For the next steps, you need something larger and more complex than a simple UNIX command like pwd. A simple Hypertext Transfer Protocol (HTTP) server, such as nweb, is perfect. An HTTP server listens for your browser requests when you’re surfing the Internet, and then responds to your browser requests by sending the objects you’re requesting, such as Web pages and graphics files.

Download and install nweb, written by IBM developerWorks contributing writer, Nigel Griffiths. (See the Resources section for a link to Nigel’s article, “nweb: a tiny, safe Web server (static pages only)” (developerWorks, June 2004).)

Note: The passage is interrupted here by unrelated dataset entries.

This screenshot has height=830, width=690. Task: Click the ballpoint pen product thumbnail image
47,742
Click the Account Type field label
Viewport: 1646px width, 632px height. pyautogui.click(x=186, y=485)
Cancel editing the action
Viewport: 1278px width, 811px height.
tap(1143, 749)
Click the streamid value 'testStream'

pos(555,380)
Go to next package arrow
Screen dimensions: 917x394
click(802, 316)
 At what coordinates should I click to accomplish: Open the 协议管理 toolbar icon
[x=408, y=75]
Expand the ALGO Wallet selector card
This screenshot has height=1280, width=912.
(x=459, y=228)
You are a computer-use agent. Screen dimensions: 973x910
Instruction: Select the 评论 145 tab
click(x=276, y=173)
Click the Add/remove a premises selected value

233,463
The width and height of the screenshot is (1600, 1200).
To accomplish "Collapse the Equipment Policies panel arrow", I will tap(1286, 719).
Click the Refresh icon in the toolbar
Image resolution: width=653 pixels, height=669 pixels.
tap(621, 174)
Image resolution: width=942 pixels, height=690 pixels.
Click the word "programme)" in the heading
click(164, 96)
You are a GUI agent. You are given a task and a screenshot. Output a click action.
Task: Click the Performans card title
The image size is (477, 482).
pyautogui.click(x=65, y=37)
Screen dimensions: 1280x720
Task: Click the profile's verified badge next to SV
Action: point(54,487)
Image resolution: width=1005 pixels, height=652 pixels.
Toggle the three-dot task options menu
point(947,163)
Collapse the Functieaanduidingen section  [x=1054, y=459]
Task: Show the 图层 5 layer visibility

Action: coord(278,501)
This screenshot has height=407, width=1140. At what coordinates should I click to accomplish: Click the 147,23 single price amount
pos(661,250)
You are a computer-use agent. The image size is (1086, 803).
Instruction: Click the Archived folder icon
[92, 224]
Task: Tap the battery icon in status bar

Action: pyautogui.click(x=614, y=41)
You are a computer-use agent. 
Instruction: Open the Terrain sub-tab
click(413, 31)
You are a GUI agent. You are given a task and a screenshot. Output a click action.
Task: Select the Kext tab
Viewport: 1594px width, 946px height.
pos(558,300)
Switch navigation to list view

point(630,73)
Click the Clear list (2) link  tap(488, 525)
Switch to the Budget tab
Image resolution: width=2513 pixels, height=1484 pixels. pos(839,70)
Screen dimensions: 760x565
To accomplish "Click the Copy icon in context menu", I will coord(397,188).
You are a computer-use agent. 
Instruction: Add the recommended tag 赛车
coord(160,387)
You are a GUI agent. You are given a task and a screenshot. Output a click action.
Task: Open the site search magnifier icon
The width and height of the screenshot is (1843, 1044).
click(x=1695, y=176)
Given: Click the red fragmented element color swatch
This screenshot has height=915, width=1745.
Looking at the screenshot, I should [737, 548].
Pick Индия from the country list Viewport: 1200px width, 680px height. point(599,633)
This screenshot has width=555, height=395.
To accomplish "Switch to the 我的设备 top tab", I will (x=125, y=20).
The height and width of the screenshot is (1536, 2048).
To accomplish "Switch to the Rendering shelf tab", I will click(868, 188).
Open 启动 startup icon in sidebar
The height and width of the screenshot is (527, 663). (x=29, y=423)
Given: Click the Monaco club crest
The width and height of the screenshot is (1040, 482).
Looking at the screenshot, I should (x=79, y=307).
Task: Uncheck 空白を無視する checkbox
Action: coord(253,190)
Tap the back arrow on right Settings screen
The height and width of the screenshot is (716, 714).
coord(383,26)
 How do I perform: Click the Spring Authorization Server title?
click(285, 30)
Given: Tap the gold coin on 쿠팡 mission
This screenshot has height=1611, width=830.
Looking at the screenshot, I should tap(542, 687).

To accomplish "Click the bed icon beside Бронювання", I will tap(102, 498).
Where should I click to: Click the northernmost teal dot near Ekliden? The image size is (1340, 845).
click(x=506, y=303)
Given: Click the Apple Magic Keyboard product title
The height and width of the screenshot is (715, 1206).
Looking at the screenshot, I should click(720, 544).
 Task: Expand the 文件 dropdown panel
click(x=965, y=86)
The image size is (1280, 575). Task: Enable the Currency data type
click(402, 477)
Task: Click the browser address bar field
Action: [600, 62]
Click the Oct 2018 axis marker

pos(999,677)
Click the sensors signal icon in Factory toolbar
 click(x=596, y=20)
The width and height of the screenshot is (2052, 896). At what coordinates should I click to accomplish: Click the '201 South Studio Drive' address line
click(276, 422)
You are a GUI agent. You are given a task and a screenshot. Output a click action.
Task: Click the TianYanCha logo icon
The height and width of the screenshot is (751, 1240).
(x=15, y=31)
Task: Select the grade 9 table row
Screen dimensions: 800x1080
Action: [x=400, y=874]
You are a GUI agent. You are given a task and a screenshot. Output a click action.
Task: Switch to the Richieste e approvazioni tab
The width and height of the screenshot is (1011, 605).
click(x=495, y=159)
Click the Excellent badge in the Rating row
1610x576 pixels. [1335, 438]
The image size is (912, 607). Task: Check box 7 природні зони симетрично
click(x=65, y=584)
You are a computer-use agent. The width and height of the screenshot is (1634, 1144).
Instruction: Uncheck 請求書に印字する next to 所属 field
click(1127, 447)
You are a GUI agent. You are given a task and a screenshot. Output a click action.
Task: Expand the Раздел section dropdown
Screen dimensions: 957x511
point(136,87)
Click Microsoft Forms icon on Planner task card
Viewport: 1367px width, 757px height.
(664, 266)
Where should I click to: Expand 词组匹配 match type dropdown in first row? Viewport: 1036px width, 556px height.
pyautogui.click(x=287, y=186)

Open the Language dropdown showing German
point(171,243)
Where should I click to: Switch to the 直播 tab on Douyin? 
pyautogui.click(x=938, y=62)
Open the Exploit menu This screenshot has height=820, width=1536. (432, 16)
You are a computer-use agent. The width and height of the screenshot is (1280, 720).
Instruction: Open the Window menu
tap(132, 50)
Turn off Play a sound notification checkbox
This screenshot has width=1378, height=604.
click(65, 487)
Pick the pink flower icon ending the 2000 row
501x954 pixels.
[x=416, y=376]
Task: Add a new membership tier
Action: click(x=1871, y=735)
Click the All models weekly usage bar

After downloading es-nweb.zip to your $HOME/downloads directory, type the simple commands shown in Listing 2 to extract, compile, and launch the program:

Note: I assume that you’re going to compile this program to a Linux® workstation. If this is not the case, read the nweb article for details on compiling the program on other UNIX operating systems.

Listing 2. Commands for extracting, compiling, and launching nweb
$ cd src
$ mkdir nweb
$ cd nweb
$ unzip $HOME/downloads/es-nweb.zip
$ gcc -ggdb -O -DLINUX nweb.c -o nweb
$ ./nweb 9090 $HOME/src/nweb &

Note: The -ggdb option in Listing 2 differs from Nigel’s article in that it tells the GCC compiler to optimize the program for debugging with the GDB Debugger, which you’ll use later.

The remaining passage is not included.